Working data:
★ ★ ★ ★ ★

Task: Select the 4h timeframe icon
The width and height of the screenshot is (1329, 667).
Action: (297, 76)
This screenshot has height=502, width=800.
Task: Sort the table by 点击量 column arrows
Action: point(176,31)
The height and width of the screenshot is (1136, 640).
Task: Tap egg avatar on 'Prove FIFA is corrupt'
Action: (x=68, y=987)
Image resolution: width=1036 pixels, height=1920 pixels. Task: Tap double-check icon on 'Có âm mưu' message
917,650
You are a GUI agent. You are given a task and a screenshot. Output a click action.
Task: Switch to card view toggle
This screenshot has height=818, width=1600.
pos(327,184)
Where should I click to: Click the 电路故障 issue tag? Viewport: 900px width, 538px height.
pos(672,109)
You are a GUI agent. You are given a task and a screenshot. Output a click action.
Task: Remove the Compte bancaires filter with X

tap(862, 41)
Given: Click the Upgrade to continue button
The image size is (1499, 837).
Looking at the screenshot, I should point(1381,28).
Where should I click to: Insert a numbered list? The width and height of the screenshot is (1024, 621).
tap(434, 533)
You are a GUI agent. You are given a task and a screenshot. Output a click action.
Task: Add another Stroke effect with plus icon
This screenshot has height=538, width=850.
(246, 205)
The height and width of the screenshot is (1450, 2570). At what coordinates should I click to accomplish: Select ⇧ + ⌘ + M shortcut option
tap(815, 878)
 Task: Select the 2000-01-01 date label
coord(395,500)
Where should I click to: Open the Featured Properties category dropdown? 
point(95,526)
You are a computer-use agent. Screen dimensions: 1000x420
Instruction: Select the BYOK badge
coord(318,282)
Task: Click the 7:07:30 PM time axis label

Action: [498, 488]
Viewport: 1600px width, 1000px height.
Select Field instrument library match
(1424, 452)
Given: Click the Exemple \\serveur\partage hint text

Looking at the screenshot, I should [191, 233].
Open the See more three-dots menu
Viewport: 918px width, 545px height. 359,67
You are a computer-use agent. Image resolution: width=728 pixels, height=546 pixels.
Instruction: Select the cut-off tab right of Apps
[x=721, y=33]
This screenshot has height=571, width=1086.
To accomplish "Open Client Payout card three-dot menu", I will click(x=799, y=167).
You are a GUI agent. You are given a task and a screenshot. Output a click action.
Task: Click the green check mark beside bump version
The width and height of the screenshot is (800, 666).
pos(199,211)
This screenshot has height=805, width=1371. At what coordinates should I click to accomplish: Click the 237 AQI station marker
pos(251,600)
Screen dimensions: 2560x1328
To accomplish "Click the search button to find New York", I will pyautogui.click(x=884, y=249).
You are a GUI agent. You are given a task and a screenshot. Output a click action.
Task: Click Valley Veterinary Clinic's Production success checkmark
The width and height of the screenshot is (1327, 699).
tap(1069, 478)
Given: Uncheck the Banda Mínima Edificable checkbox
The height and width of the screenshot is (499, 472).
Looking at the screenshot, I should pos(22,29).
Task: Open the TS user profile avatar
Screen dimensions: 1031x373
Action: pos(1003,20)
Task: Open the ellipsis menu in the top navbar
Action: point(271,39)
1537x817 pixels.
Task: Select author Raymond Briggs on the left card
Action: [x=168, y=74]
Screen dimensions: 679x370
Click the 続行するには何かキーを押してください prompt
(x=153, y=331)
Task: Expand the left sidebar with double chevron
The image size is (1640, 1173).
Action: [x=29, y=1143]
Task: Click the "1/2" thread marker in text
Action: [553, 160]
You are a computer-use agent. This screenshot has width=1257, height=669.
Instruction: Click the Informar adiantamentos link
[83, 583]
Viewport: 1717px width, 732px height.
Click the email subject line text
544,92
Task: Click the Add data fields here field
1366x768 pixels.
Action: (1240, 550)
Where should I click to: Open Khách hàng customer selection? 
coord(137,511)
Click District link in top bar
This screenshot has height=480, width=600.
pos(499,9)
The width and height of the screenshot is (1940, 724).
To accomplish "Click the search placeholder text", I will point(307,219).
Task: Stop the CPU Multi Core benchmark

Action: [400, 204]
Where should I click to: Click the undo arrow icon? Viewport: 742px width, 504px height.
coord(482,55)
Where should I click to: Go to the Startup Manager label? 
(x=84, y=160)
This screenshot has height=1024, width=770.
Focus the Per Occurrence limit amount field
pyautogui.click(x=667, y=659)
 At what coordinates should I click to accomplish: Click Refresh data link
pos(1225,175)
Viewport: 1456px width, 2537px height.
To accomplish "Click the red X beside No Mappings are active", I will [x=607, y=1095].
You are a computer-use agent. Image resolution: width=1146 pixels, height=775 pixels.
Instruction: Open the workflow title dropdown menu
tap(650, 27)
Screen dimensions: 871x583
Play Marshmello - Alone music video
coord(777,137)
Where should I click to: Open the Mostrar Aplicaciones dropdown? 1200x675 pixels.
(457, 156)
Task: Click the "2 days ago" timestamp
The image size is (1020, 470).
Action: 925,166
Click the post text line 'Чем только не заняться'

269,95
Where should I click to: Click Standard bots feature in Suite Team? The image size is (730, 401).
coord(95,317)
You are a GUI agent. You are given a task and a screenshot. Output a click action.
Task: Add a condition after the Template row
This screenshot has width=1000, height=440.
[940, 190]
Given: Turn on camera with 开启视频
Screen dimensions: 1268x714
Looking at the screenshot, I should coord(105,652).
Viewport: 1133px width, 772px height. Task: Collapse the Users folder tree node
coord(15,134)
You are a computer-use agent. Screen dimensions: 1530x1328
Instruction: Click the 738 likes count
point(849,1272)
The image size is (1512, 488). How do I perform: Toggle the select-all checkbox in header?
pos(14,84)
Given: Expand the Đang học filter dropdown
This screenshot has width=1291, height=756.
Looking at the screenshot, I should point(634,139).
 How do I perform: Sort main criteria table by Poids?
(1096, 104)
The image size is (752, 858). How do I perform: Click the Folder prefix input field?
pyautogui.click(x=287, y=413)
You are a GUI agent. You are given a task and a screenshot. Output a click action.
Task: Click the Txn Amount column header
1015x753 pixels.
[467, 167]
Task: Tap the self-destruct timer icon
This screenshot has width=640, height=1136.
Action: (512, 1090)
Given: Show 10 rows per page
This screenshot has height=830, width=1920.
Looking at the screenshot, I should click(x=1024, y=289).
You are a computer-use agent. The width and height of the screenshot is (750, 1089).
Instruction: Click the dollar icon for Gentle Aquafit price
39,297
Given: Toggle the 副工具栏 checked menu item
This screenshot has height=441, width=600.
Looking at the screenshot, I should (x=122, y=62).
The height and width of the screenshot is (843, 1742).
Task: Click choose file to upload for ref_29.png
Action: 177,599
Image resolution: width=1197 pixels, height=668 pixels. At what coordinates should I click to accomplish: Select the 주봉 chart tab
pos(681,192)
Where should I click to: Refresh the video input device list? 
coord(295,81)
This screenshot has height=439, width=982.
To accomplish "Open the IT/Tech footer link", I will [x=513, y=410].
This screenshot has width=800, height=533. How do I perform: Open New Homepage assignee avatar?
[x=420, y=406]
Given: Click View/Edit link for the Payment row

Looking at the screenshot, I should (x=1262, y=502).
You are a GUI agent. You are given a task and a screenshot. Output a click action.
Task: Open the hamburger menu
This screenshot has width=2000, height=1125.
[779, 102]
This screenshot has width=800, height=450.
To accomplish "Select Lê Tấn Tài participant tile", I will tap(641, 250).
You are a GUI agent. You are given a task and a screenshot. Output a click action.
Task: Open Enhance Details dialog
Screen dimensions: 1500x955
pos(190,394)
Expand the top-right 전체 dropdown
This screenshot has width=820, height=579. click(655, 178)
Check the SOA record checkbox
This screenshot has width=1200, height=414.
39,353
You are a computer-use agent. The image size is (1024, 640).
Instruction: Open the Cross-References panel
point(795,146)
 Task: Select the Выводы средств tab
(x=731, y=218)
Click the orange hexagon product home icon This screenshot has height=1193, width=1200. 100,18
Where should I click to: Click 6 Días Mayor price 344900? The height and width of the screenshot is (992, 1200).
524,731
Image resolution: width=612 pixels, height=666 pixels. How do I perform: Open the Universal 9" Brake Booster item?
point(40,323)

★ ★ ★ ★ ★

Task description: Reply with nothing but the number of lines in the entries above that hold the string "button".

Written solution: 2